> How to complete this task: Rewrite the material below, substituting "interface agent" for every occurrence of "GUI agent" and leaving everything else unchanged.

> Records shown:
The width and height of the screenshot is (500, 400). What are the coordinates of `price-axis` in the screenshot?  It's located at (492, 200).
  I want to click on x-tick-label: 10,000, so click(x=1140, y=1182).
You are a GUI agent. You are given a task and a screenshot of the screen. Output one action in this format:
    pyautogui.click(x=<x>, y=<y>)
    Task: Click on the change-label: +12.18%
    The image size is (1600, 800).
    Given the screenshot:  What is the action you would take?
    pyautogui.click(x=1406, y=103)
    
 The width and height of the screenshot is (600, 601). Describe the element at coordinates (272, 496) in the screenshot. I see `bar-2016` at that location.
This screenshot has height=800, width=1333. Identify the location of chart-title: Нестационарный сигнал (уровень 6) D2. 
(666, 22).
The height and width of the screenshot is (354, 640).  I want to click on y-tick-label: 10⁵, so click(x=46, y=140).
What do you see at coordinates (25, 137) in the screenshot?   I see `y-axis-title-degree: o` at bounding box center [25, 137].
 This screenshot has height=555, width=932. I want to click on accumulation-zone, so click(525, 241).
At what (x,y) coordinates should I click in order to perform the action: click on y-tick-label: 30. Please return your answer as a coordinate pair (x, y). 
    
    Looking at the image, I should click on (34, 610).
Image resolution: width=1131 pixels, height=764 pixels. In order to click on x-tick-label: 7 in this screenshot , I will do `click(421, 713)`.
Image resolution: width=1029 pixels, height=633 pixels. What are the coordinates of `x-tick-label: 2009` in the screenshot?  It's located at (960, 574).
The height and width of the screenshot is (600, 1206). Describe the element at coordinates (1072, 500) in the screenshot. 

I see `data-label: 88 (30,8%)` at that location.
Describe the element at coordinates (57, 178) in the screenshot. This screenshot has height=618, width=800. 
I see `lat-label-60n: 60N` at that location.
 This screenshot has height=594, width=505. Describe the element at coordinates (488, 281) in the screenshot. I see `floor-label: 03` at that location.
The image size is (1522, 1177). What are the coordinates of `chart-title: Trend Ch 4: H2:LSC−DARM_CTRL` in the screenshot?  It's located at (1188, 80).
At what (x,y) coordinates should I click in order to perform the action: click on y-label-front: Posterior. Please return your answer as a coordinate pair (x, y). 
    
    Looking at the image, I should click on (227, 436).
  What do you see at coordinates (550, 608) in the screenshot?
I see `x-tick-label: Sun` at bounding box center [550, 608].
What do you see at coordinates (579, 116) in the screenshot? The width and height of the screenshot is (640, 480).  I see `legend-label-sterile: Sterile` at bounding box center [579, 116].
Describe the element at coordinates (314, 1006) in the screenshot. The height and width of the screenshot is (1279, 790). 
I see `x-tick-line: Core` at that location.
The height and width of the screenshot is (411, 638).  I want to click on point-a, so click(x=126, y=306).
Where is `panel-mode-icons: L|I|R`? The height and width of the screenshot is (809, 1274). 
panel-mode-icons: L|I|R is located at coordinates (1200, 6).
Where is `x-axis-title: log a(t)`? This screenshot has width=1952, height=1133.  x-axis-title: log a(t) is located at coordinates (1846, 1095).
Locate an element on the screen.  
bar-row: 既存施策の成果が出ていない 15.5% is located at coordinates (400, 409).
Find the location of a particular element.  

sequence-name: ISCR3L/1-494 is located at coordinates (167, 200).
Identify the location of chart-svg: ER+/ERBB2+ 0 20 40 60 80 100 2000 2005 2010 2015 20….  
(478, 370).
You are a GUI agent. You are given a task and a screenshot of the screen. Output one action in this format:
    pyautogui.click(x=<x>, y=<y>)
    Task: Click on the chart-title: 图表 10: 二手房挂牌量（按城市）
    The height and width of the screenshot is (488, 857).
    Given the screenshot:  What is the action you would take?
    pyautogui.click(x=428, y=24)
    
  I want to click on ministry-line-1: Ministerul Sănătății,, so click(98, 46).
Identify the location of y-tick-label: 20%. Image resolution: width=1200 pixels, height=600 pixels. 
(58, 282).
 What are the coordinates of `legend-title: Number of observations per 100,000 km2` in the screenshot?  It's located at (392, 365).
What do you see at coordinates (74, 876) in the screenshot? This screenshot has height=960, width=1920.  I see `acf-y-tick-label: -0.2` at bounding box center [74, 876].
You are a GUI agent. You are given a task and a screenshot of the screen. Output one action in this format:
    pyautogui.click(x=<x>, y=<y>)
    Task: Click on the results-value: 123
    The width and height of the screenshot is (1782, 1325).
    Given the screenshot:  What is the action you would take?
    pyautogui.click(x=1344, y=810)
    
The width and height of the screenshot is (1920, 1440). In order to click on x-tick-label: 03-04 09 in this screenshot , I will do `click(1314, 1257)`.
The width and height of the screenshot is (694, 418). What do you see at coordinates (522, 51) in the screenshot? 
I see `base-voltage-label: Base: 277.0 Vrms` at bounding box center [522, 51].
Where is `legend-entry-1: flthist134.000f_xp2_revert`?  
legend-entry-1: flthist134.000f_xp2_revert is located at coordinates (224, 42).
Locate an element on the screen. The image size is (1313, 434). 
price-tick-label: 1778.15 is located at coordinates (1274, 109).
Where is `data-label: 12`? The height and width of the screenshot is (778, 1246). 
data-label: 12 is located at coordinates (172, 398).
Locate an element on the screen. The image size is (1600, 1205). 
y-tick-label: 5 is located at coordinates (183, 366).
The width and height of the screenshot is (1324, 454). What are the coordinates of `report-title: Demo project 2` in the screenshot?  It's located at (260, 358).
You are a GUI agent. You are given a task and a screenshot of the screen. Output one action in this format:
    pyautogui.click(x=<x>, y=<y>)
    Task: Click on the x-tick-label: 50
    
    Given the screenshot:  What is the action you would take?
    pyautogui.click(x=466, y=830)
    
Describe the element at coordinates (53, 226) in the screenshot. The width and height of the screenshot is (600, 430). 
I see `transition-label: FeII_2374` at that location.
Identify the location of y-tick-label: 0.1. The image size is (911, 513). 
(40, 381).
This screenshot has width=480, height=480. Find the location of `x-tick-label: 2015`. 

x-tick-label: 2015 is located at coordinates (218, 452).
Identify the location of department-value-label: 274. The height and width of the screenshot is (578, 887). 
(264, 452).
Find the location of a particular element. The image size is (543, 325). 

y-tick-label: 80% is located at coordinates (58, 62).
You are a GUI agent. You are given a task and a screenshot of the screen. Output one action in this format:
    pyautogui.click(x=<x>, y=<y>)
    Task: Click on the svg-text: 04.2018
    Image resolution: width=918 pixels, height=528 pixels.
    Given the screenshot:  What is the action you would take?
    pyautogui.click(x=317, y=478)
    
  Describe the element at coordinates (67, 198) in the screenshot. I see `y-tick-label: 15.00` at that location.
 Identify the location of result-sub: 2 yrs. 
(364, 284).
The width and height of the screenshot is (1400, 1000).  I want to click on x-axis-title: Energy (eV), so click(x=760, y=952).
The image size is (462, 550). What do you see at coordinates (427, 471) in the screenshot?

> Written response:
The width and height of the screenshot is (500, 400). What are the coordinates of `price-axis` in the screenshot?  It's located at (492, 200).
  I want to click on x-tick-label: 10,000, so click(x=1140, y=1182).
You are a interface agent. You are given a task and a screenshot of the screen. Output one action in this format:
    pyautogui.click(x=<x>, y=<y>)
    Task: Click on the change-label: +12.18%
    The image size is (1600, 800).
    Given the screenshot:  What is the action you would take?
    pyautogui.click(x=1406, y=103)
    
 The width and height of the screenshot is (600, 601). Describe the element at coordinates (272, 496) in the screenshot. I see `bar-2016` at that location.
This screenshot has height=800, width=1333. Identify the location of chart-title: Нестационарный сигнал (уровень 6) D2. 
(666, 22).
The height and width of the screenshot is (354, 640).  I want to click on y-tick-label: 10⁵, so click(x=46, y=140).
What do you see at coordinates (25, 137) in the screenshot?   I see `y-axis-title-degree: o` at bounding box center [25, 137].
 This screenshot has height=555, width=932. I want to click on accumulation-zone, so click(525, 241).
At what (x,y) coordinates should I click in order to perform the action: click on y-tick-label: 30. Please return your answer as a coordinate pair (x, y). 
    
    Looking at the image, I should click on (34, 610).
Image resolution: width=1131 pixels, height=764 pixels. In order to click on x-tick-label: 7 in this screenshot , I will do `click(421, 713)`.
Image resolution: width=1029 pixels, height=633 pixels. What are the coordinates of `x-tick-label: 2009` in the screenshot?  It's located at (960, 574).
The height and width of the screenshot is (600, 1206). Describe the element at coordinates (1072, 500) in the screenshot. 

I see `data-label: 88 (30,8%)` at that location.
Describe the element at coordinates (57, 178) in the screenshot. This screenshot has height=618, width=800. 
I see `lat-label-60n: 60N` at that location.
 This screenshot has height=594, width=505. Describe the element at coordinates (488, 281) in the screenshot. I see `floor-label: 03` at that location.
The image size is (1522, 1177). What are the coordinates of `chart-title: Trend Ch 4: H2:LSC−DARM_CTRL` in the screenshot?  It's located at (1188, 80).
At what (x,y) coordinates should I click in order to perform the action: click on y-label-front: Posterior. Please return your answer as a coordinate pair (x, y). 
    
    Looking at the image, I should click on (227, 436).
  What do you see at coordinates (550, 608) in the screenshot?
I see `x-tick-label: Sun` at bounding box center [550, 608].
What do you see at coordinates (579, 116) in the screenshot? The width and height of the screenshot is (640, 480).  I see `legend-label-sterile: Sterile` at bounding box center [579, 116].
Describe the element at coordinates (314, 1006) in the screenshot. The height and width of the screenshot is (1279, 790). 
I see `x-tick-line: Core` at that location.
The height and width of the screenshot is (411, 638).  I want to click on point-a, so click(x=126, y=306).
Where is `panel-mode-icons: L|I|R`? The height and width of the screenshot is (809, 1274). 
panel-mode-icons: L|I|R is located at coordinates (1200, 6).
Where is `x-axis-title: log a(t)`? This screenshot has width=1952, height=1133.  x-axis-title: log a(t) is located at coordinates (1846, 1095).
Locate an element on the screen.  
bar-row: 既存施策の成果が出ていない 15.5% is located at coordinates (400, 409).
Find the location of a particular element.  

sequence-name: ISCR3L/1-494 is located at coordinates (167, 200).
Identify the location of chart-svg: ER+/ERBB2+ 0 20 40 60 80 100 2000 2005 2010 2015 20….  
(478, 370).
You are a interface agent. You are given a task and a screenshot of the screen. Output one action in this format:
    pyautogui.click(x=<x>, y=<y>)
    Task: Click on the chart-title: 图表 10: 二手房挂牌量（按城市）
    The height and width of the screenshot is (488, 857).
    Given the screenshot:  What is the action you would take?
    pyautogui.click(x=428, y=24)
    
  I want to click on ministry-line-1: Ministerul Sănătății,, so click(98, 46).
Identify the location of y-tick-label: 20%. Image resolution: width=1200 pixels, height=600 pixels. 
(58, 282).
 What are the coordinates of `legend-title: Number of observations per 100,000 km2` in the screenshot?  It's located at (392, 365).
What do you see at coordinates (74, 876) in the screenshot? This screenshot has height=960, width=1920.  I see `acf-y-tick-label: -0.2` at bounding box center [74, 876].
You are a interface agent. You are given a task and a screenshot of the screen. Output one action in this format:
    pyautogui.click(x=<x>, y=<y>)
    Task: Click on the results-value: 123
    The width and height of the screenshot is (1782, 1325).
    Given the screenshot:  What is the action you would take?
    pyautogui.click(x=1344, y=810)
    
The width and height of the screenshot is (1920, 1440). In order to click on x-tick-label: 03-04 09 in this screenshot , I will do `click(1314, 1257)`.
The width and height of the screenshot is (694, 418). What do you see at coordinates (522, 51) in the screenshot? 
I see `base-voltage-label: Base: 277.0 Vrms` at bounding box center [522, 51].
Where is `legend-entry-1: flthist134.000f_xp2_revert`?  
legend-entry-1: flthist134.000f_xp2_revert is located at coordinates (224, 42).
Locate an element on the screen. The image size is (1313, 434). 
price-tick-label: 1778.15 is located at coordinates (1274, 109).
Where is `data-label: 12`? The height and width of the screenshot is (778, 1246). 
data-label: 12 is located at coordinates (172, 398).
Locate an element on the screen. The image size is (1600, 1205). 
y-tick-label: 5 is located at coordinates (183, 366).
The width and height of the screenshot is (1324, 454). What are the coordinates of `report-title: Demo project 2` in the screenshot?  It's located at (260, 358).
You are a interface agent. You are given a task and a screenshot of the screen. Output one action in this format:
    pyautogui.click(x=<x>, y=<y>)
    Task: Click on the x-tick-label: 50
    
    Given the screenshot:  What is the action you would take?
    pyautogui.click(x=466, y=830)
    
Describe the element at coordinates (53, 226) in the screenshot. The width and height of the screenshot is (600, 430). 
I see `transition-label: FeII_2374` at that location.
Identify the location of y-tick-label: 0.1. The image size is (911, 513). 
(40, 381).
This screenshot has width=480, height=480. Find the location of `x-tick-label: 2015`. 

x-tick-label: 2015 is located at coordinates (218, 452).
Identify the location of department-value-label: 274. The height and width of the screenshot is (578, 887). 
(264, 452).
Find the location of a particular element. The image size is (543, 325). 

y-tick-label: 80% is located at coordinates (58, 62).
You are a interface agent. You are given a task and a screenshot of the screen. Output one action in this format:
    pyautogui.click(x=<x>, y=<y>)
    Task: Click on the svg-text: 04.2018
    Image resolution: width=918 pixels, height=528 pixels.
    Given the screenshot:  What is the action you would take?
    pyautogui.click(x=317, y=478)
    
  Describe the element at coordinates (67, 198) in the screenshot. I see `y-tick-label: 15.00` at that location.
 Identify the location of result-sub: 2 yrs. 
(364, 284).
The width and height of the screenshot is (1400, 1000).  I want to click on x-axis-title: Energy (eV), so click(x=760, y=952).
The image size is (462, 550). What do you see at coordinates (427, 471) in the screenshot?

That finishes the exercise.